● **Stored data**
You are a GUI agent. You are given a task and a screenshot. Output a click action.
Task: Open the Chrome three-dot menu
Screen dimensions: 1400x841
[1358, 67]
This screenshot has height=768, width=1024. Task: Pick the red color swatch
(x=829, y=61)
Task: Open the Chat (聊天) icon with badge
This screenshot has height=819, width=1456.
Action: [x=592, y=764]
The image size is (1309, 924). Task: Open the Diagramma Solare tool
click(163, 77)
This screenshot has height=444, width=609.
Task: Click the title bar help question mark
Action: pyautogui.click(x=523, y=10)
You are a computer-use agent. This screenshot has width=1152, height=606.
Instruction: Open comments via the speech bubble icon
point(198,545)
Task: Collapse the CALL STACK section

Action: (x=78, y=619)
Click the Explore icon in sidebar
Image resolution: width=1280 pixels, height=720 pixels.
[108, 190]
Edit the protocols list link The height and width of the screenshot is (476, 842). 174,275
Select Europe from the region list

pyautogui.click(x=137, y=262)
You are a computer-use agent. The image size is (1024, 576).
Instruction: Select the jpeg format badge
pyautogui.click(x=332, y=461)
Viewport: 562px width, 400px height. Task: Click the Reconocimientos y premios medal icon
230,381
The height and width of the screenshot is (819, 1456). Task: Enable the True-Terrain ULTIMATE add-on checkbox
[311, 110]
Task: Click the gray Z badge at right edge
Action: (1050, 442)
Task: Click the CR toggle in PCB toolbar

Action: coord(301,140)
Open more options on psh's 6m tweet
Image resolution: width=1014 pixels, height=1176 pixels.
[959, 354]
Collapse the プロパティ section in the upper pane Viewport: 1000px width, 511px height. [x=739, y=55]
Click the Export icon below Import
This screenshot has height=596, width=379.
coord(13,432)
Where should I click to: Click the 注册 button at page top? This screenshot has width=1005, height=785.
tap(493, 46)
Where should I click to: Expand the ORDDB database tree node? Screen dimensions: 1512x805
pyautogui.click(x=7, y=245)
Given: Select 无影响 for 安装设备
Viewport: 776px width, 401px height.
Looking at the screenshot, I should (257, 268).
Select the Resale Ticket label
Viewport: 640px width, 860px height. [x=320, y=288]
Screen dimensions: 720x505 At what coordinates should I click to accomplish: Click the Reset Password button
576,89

● **Problem statement**
Copy out the stored data word for word, starting at the line that contains "Collapse the プロパティ" and continuing through the end of the stored data, both included.

● **Response below**
Collapse the プロパティ section in the upper pane Viewport: 1000px width, 511px height. [x=739, y=55]
Click the Export icon below Import
This screenshot has height=596, width=379.
coord(13,432)
Where should I click to: Click the 注册 button at page top? This screenshot has width=1005, height=785.
tap(493, 46)
Where should I click to: Expand the ORDDB database tree node? Screen dimensions: 1512x805
pyautogui.click(x=7, y=245)
Given: Select 无影响 for 安装设备
Viewport: 776px width, 401px height.
Looking at the screenshot, I should (257, 268).
Select the Resale Ticket label
Viewport: 640px width, 860px height. [x=320, y=288]
Screen dimensions: 720x505 At what coordinates should I click to accomplish: Click the Reset Password button
576,89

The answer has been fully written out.